Srimad Bhagavatam: 5000 years ago, after Lord Krishna's departure for the spiritual world, Srila Vysadeva had a vision of the future society. He saw the world sunk on the depths of ignorance and spiritual bankruptcy, as we are now experiencing. Feeling concern for the welfare of humanity Vyasadeva recorded the Vedas, which up to that time has been passed down from guru to disciple by oral tradition. He compiled the Puranas and Mahabharata especially for the people of the current age.

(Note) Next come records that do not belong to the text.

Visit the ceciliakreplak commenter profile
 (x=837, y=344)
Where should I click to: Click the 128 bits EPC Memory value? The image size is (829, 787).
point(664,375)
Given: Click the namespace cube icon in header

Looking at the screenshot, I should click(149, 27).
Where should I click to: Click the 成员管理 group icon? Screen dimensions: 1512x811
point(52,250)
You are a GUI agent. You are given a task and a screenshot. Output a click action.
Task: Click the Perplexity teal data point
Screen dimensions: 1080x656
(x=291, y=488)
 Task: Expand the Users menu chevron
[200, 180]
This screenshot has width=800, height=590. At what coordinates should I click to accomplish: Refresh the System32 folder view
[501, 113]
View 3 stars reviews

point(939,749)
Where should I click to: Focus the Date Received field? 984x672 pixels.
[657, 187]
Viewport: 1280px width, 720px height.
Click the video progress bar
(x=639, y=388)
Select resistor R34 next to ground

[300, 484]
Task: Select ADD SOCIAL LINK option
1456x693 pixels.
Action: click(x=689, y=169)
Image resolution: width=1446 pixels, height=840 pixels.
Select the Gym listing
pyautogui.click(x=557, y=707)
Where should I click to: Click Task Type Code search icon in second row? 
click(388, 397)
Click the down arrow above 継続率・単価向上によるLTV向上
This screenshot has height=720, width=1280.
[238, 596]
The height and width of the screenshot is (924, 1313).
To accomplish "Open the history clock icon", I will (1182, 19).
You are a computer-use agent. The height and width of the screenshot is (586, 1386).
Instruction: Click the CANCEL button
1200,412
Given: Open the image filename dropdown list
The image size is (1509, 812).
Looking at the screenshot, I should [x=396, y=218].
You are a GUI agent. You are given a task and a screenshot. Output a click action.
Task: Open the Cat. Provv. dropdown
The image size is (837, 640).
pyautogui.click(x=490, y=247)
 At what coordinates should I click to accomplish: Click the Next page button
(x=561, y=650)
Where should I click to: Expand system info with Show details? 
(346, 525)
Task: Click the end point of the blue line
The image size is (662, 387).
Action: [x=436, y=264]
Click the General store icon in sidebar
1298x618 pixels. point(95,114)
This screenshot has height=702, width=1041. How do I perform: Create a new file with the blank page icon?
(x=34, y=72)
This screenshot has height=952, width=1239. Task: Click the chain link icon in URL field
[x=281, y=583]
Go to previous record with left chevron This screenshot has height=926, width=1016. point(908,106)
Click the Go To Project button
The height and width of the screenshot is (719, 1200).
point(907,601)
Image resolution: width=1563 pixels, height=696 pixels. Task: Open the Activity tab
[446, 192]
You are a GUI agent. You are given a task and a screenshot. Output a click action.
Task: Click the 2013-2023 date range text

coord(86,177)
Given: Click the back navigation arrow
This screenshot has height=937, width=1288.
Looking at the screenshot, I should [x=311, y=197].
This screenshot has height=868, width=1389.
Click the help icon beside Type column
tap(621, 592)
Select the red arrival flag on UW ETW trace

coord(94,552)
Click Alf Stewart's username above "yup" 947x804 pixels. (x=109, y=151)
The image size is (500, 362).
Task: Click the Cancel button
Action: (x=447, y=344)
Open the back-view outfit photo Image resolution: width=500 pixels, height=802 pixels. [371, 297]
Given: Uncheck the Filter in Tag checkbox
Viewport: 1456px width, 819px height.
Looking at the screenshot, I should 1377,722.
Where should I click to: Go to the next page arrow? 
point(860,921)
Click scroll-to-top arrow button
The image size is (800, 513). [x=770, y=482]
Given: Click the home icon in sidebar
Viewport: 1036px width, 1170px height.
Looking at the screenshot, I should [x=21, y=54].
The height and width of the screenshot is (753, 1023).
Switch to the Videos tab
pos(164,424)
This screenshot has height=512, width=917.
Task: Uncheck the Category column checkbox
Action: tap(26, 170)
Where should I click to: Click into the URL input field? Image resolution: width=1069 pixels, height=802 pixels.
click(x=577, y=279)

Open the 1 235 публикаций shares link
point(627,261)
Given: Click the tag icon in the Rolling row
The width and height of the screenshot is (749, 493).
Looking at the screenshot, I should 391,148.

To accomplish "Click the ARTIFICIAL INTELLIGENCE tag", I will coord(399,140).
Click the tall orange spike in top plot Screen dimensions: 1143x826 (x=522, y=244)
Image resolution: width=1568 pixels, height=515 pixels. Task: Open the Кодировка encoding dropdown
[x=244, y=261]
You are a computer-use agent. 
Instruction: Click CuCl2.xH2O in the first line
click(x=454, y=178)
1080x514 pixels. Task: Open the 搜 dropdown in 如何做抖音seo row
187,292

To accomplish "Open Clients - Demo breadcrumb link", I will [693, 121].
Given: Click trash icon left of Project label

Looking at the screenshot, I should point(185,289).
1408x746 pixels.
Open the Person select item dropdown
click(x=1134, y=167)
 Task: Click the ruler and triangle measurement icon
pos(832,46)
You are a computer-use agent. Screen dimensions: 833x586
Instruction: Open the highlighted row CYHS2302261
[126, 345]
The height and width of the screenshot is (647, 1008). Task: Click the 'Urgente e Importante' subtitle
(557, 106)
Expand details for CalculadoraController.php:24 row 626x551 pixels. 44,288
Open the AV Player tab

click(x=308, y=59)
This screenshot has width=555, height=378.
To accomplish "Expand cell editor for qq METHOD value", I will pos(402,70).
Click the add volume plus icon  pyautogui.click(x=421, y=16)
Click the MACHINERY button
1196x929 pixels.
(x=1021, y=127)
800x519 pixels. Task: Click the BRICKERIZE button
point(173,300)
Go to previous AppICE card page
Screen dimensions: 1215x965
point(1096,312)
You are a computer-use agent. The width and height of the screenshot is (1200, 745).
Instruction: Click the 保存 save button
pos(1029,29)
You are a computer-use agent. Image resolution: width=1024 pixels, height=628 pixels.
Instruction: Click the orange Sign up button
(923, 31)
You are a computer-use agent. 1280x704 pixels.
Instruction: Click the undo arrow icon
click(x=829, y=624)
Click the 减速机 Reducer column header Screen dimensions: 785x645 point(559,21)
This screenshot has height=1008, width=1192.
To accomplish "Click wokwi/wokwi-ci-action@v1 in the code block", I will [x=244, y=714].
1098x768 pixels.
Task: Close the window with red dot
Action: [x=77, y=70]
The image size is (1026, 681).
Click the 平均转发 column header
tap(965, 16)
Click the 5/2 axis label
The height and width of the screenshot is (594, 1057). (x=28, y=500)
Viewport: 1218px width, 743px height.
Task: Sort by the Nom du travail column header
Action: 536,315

Still, even after compiling the many voluminous works of Vedic knowledge, Vyasa was dissatisfied. He felt something lacking. While in this dejected spirit, his spiritual master, Sri Narada Muni, came to him and pointed out that although Vyasa had performed a great labour by compiling the Vedas, he had encouraged people to progress by fruitive activity, speculative knowledge and mystic yoga. Nowhere had he explained in a direct and systematic manner the glories of pure devotional service to the Lord, which is the topmost method of elevation. Narada told Vyasa that if he would compile a work giving exclusive attention to the glories of the unlimited Supreme Personality of Godhead in an uncompromising manner, that would relieve his distress.
Srila Vyasa, determined to fulfill the order of his spiritual master, sat in trance of devotion and fully realized the Absolute Truth, the Personality of Godhead, along with His multifarious potencies and activities. Based on this direct experience he composed his final literary masterpiece, the Srimad Bhagavatam. As kavya, poetic literature, is a superb accomplishment. As a work of philosophy, it is unsurpassed. One finds that all the philosophies and religious systems of the world are reconciled in the eighteen thousand verses of the Bhagavatam. The essence of all Vedic wisdom is in this final composition of Veda Vyasa, who is de literary incarnation of God. Hence, Srimad Bhagavatam is glorified as the ripened fruit of the tree of Vedic Knowledge and the representative of God in book form.
Srila Visvanatha Cakravarti Thakura (1630-1708): A great devotee of Lord Krishna in the line of Lord Caitanya Mahaprabhu who spent most of his life in Vrindavana and wrote much devotional literature.